◆ **Provided passage**
=-=-=

Spyder was an older Hell's Angels type of guy, sort of a Hell's Angels-meets-hippie-meets-I-don't-actually-have-a-motorcycle-but-I-used-to-have-a-Vincent-Black-Shadow kind of guy, one of those fellows who claims to have been at Altamont when the whole Altamont thing happened. And there were a lot of scruffy-faced guys around the Haight with scaggy girlfriends and leather vests and lots of tattoos claiming they were at Altamont, so who knows? I'm not even sure how I knew about Altamont in the old days before Wikipedia, but I did. Probably it was down to Leroy, the best history teacher ever, who taught us about Altamont as part of the Civil Rights Movement unit. I also learned a lot about the 60s from school. And also the 70s when it was still the 60s.

Hee! Religious humor sucks.
Straight-Jacket and Spyder appeared to be friends on the surface. In fact, one of the reasons it took six hours to get a two-hour tattoo was because those two kept swapping Southerner fish stories. Not actually about fish, mind you, though some of them were indeed about fish. I mean the kinds of stories where one guy tells a long story and the other guy tries to one-up him with an even longer, better story. I heard some good stories that night, and I wish I could remember them.

Which is one reason I feel like I can't tell the tattoo story without making it into a really long fucking story. Some sort of justice has to be done not only to the event itself, but to narratives in general, and the narratives we create for our lives and what it all means.

Deep-down, though, Spyder and Straight-Jacket were frenemies. There's no other way to say it but with a coinage that's not as contemporary as it seems. Spyder had a scaggy girlfriend, or shall I say "Old Lady," just to be down with the vernacular, whom Straight-Jacket coveted. This turned out to be one of several underlying unpleasantnesses that went on throughout the tattoo.

I'm a Water Ox, for what it's worth.

=-=-=

◆ **Material supplied**

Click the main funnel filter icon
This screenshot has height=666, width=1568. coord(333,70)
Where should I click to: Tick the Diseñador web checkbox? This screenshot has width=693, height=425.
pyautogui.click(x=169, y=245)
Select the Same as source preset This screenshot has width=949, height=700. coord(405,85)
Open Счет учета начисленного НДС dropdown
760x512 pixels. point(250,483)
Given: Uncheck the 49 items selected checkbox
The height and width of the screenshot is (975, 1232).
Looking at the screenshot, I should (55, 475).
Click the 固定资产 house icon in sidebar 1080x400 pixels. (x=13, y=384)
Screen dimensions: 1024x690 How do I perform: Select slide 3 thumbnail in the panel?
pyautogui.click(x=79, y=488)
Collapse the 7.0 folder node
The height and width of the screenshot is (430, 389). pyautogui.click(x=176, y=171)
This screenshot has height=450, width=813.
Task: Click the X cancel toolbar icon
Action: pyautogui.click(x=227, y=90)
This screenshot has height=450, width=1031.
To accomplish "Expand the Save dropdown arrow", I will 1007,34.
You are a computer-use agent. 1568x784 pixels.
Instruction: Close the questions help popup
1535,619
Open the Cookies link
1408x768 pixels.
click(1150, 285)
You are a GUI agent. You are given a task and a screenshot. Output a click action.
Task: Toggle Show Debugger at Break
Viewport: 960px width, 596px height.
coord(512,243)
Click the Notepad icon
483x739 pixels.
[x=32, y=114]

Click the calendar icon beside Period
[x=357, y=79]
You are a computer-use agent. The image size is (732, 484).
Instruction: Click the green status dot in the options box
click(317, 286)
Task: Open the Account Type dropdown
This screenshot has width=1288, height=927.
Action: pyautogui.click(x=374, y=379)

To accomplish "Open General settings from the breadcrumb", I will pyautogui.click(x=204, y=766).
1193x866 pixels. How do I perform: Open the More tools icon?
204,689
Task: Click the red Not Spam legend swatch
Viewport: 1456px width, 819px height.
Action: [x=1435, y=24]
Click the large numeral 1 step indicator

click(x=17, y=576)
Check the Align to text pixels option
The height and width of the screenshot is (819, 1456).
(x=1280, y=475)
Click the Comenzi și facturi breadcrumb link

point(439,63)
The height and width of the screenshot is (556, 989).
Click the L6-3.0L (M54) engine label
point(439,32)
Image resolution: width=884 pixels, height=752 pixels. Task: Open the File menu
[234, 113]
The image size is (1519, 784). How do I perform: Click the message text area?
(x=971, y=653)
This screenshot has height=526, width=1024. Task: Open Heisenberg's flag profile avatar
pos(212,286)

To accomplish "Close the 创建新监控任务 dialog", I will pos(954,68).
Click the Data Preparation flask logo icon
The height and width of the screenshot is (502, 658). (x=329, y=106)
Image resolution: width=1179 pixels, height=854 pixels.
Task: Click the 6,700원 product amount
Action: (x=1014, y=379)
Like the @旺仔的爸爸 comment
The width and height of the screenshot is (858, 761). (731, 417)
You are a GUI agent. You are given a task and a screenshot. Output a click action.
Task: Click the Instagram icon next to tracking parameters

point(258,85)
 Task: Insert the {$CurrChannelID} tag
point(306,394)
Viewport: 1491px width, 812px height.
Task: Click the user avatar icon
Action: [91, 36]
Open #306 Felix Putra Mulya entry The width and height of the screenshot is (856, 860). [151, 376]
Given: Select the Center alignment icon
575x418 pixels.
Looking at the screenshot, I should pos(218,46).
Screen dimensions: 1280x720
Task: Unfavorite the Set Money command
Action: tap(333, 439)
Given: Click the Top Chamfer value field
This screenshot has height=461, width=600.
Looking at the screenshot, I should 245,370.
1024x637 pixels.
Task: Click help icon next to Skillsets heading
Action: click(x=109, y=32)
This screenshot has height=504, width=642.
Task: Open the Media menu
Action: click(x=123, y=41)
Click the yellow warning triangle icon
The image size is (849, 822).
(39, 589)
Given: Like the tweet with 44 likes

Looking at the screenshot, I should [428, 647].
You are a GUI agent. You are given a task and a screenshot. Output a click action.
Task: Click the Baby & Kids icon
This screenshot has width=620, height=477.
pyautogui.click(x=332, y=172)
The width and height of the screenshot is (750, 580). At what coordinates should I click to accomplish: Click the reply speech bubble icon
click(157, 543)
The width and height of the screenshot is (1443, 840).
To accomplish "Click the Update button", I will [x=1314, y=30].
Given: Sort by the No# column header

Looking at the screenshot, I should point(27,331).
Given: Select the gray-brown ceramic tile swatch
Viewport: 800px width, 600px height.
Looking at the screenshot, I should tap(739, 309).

=-=-=

◆ **Objectives**
1. Answer these questions from the tattoo passage, one line each, marked (a), (b), (c):
(a) How many hours did the tattoo take, and how long a tattoo was it?
(b) In which unit did Leroy teach about Altamont?
(c) What coinage is used for what Spyder and Straight-Jacket were deep down?
2. Do these statements agree with the tattoo passage? For each of (a), (b), (c), answer yes or no and quote the words that decide it.
(a) Spyder claims to have been at Altamont.
(b) The narrator remembers the stories heard that night.
(c) Some of the fish stories were actually about fish.
3. Reproduce the part of the tattoo passage starting at "Hee! Religious humor" and ending at "it all means.".

◆ **Answers per task**
1.
(a) Six hours, for a two-hour tattoo.
(b) The Civil Rights Movement unit.
(c) Frenemies.

2.
(a) Yes: "one of those fellows who claims to have been at Altamont"
(b) No: "I heard some good stories that night, and I wish I could remember them."
(c) Yes: "though some of them were indeed about fish"

3.
Hee! Religious humor sucks.
Straight-Jacket and Spyder appeared to be friends on the surface. In fact, one of the reasons it took six hours to get a two-hour tattoo was because those two kept swapping Southerner fish stories. Not actually about fish, mind you, though some of them were indeed about fish. I mean the kinds of stories where one guy tells a long story and the other guy tries to one-up him with an even longer, better story. I heard some good stories that night, and I wish I could remember them.

Which is one reason I feel like I can't tell the tattoo story without making it into a really long fucking story. Some sort of justice has to be done not only to the event itself, but to narratives in general, and the narratives we create for our lives and what it all means.